→ Source
The pH is normally distributed with a peak without the no need for a log scale. We can see that the data is quite disperse but that as the description says, most of the data points are between 3 and 3.5.

##    Min. 1st Qu.  Median    Mean 3rd Qu.    Max. 
##   2.720   3.090   3.180   3.188   3.280   3.820

The min and max are once again quite far apart from the median and the 1st and 3rd quartiles respectively, but not so much variation.


Volatile acidity

Volatile acidity is the amount of acetic acid in wine. At high concentration it gives an unpleasant vinegar taste which, I think, is what a low quality wine taste like.

Still a long tail in the data with a peak around 0.3 g / dm^3 of acetic acid.

##    Min. 1st Qu.  Median    Mean 3rd Qu.    Max. 
##  0.0800  0.2100  0.2600  0.2782  0.3200  1.1000

The max is really out of range of the other data points. Median is at 0.26 g / dm^3 of acetic acid and the mean is quite similar ar 0.2782 g / dm^3 of acetic acid.


Total Sulfur Dioxide

Total sulfur dioxide is the sum of free (to oxidation of wine) and bound forms of sulfur. At high concentration is can influence taste.

The x axis is transformed using log10. We have several bumps but overall a normal distribution. Some data points seem to be isolated. Let’s look at the variable summary.

→ Records to use

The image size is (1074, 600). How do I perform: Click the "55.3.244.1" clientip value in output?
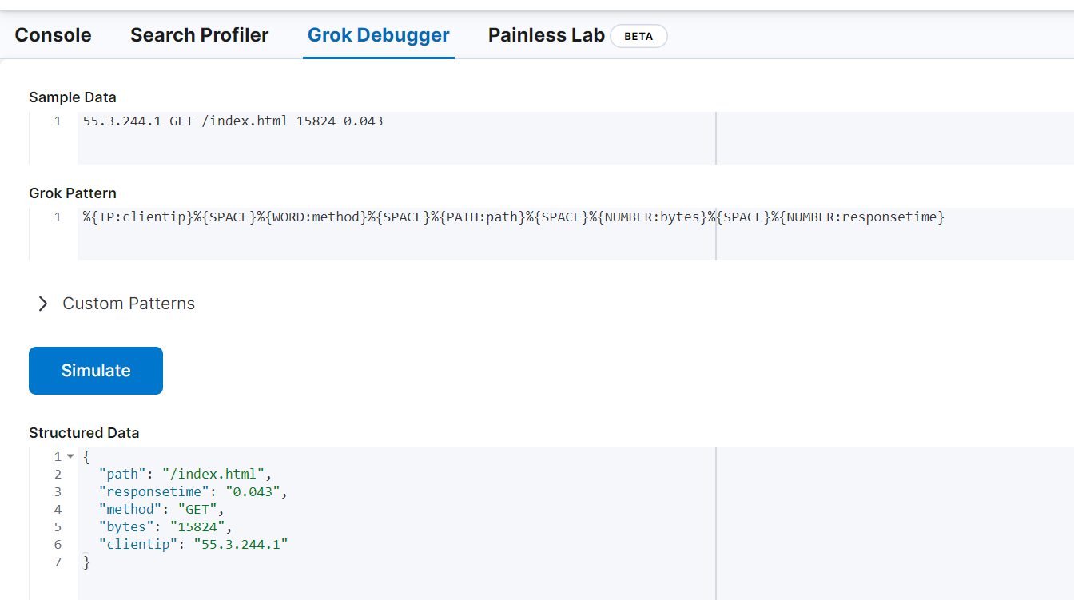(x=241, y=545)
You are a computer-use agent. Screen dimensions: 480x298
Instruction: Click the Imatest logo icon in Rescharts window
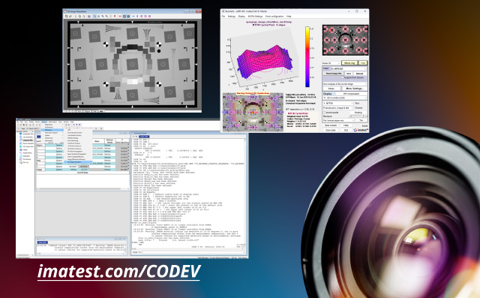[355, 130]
* * *
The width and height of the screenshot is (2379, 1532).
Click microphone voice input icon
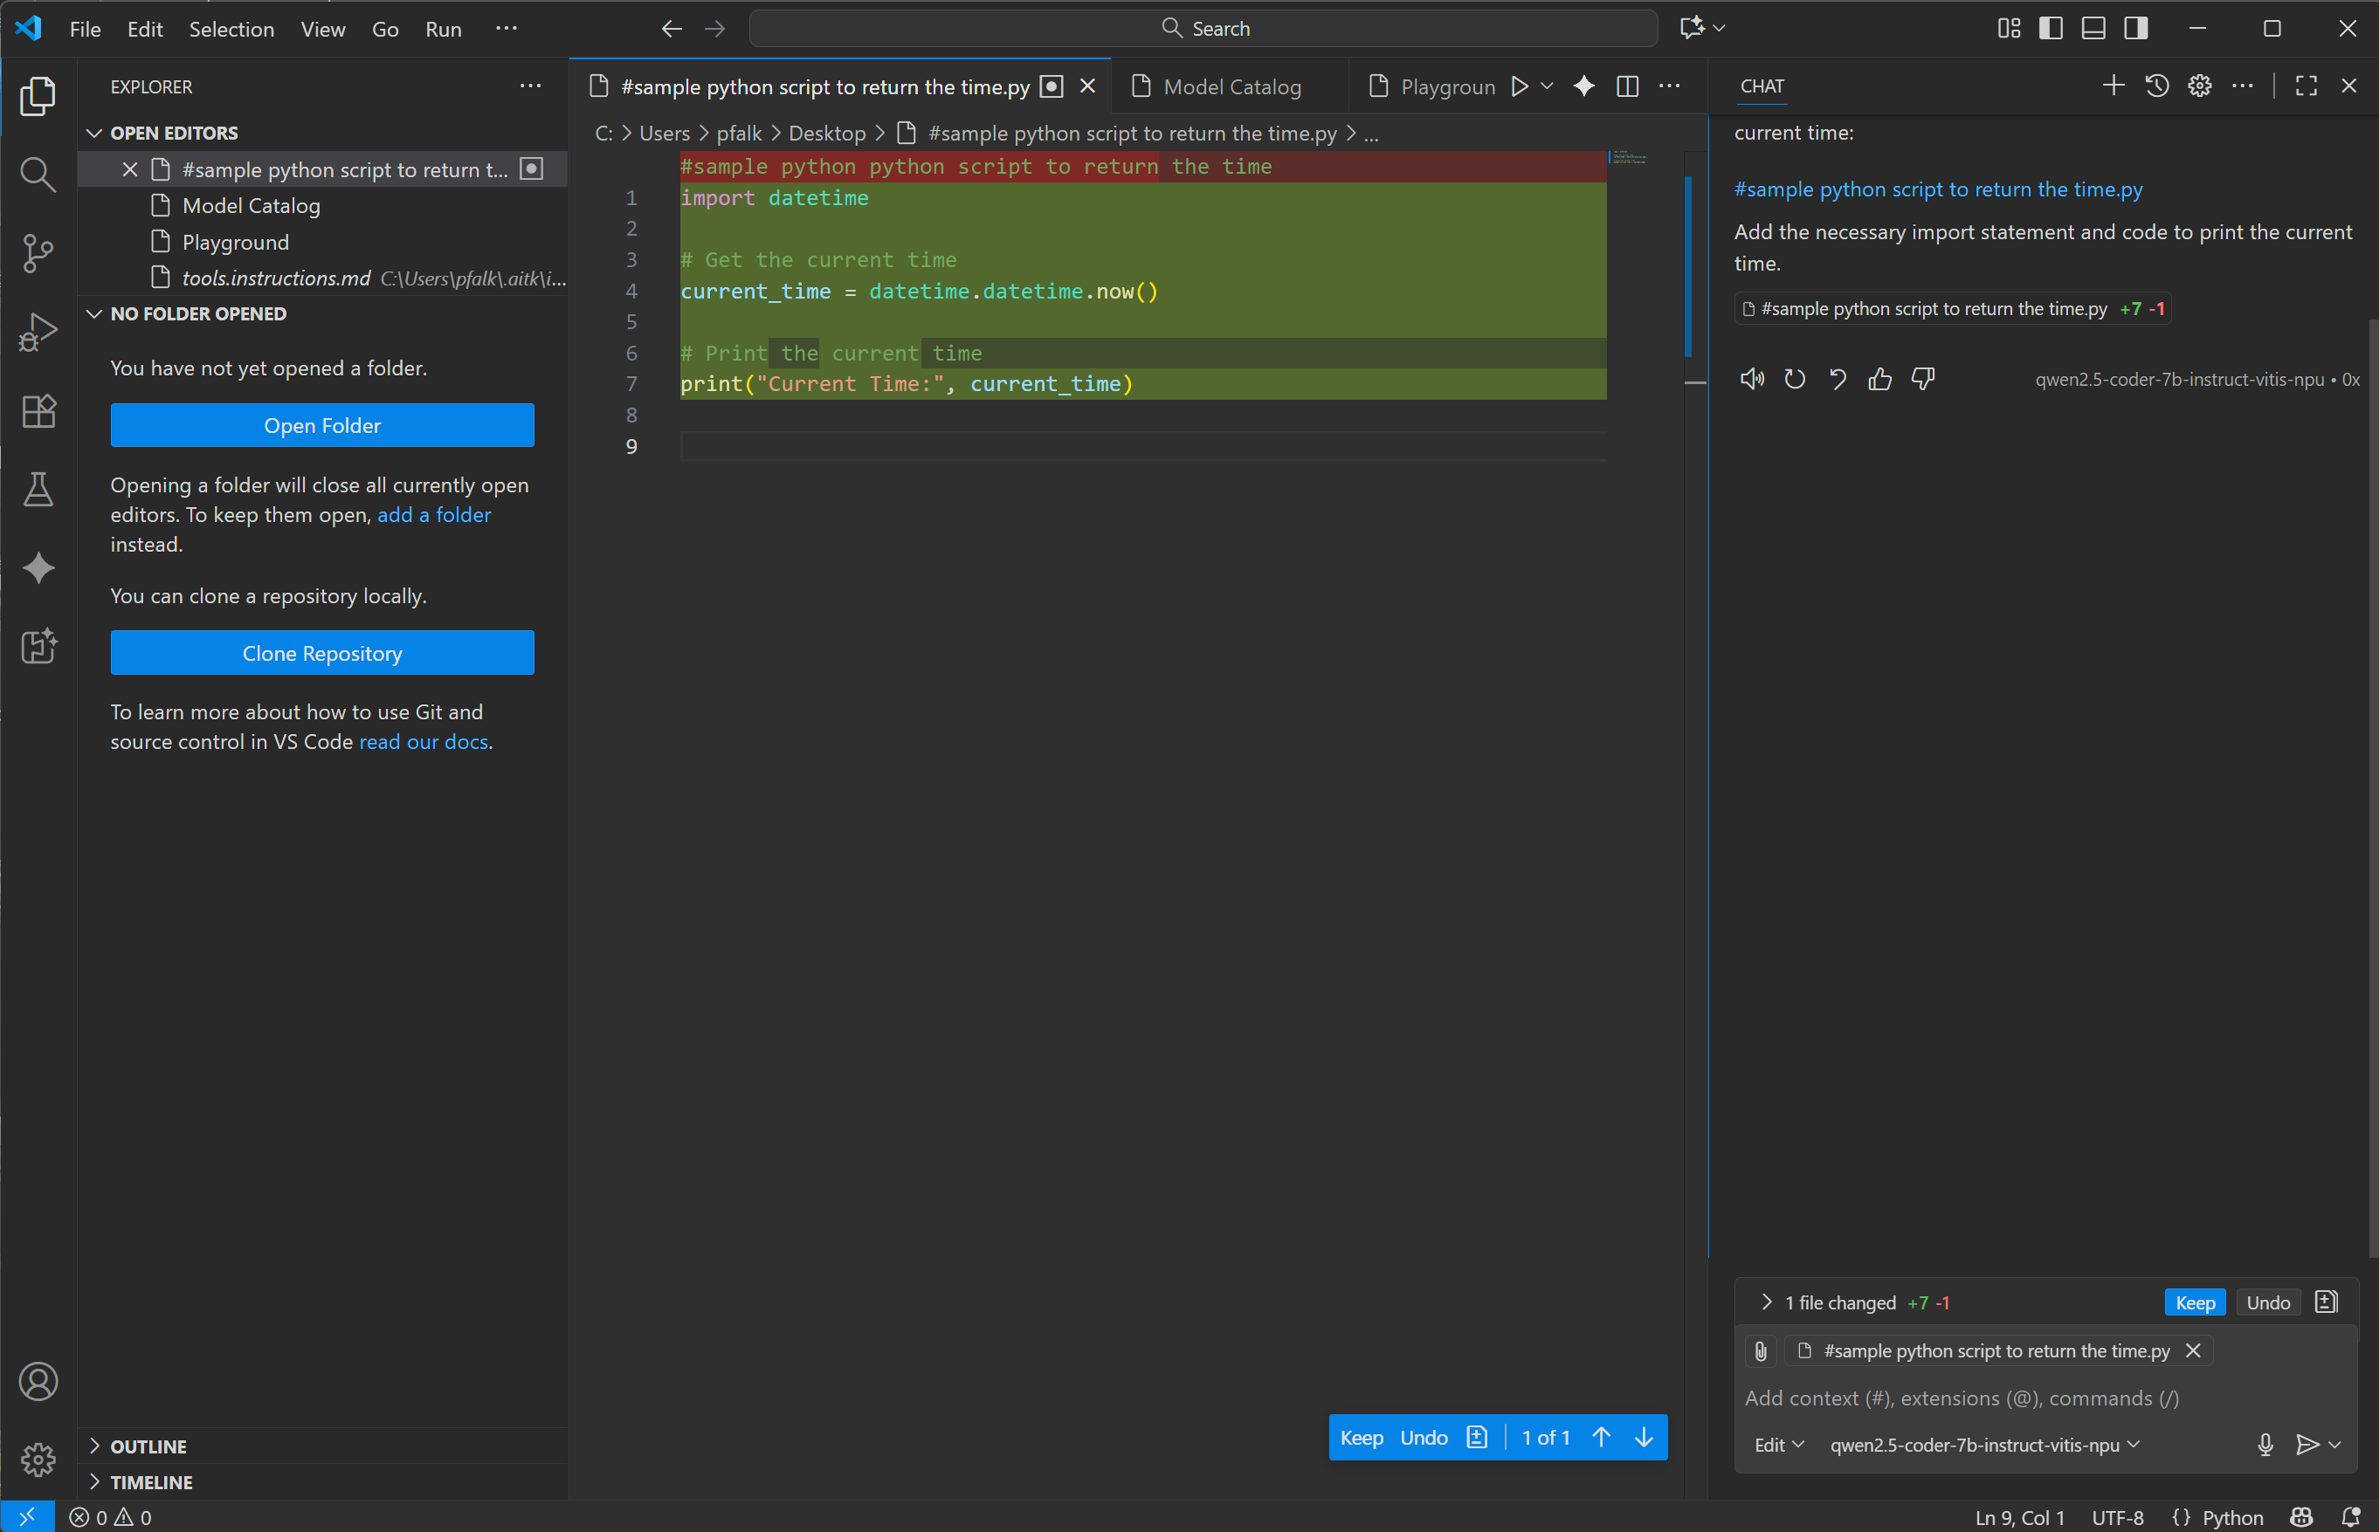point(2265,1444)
--
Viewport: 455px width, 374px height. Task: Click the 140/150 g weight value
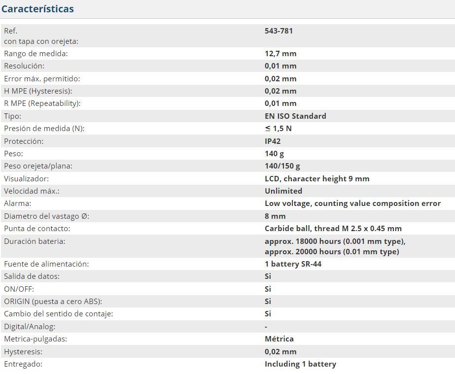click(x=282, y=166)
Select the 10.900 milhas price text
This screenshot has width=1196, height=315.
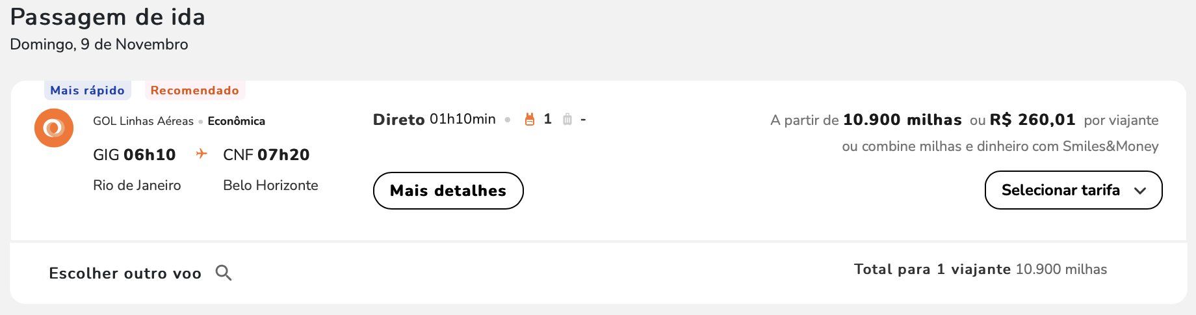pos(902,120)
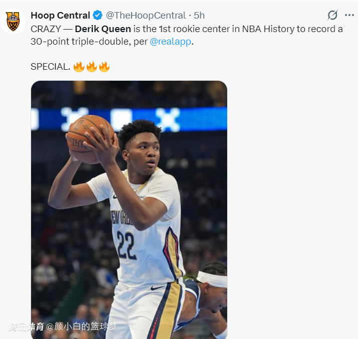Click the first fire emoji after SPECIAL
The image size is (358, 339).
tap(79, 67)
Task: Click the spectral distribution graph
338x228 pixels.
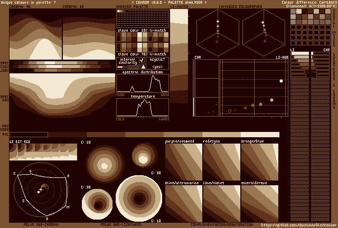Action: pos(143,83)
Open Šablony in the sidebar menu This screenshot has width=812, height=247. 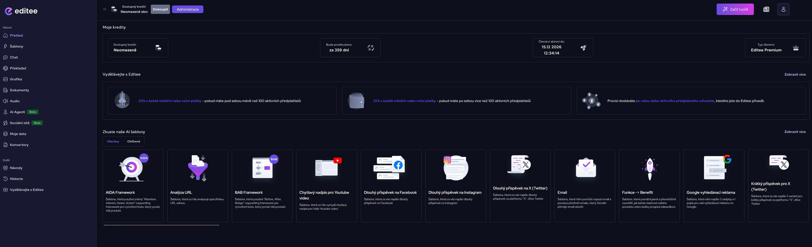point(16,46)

→ What you will do
• 1. In the wine data analysis, what reason does the text give for why volatile acidity matters to a wine's taste? Answer in one to three sentences.
• 2. Rewrite the records starting at the line containing "The width and" and ending at the line containing "point(2265,1444)", replacing "microphone" with "camera" and changing nothing else. Leave the pictures out of your answer.

→ Responses to the tasks
• 1. Volatile acidity is the amount of acetic acid in wine, and at high concentration it produces an unpleasant vinegar taste. The writer considers that taste typical of low-quality wine.

• 2.
The width and height of the screenshot is (2379, 1532).
Click camera voice input icon
point(2265,1444)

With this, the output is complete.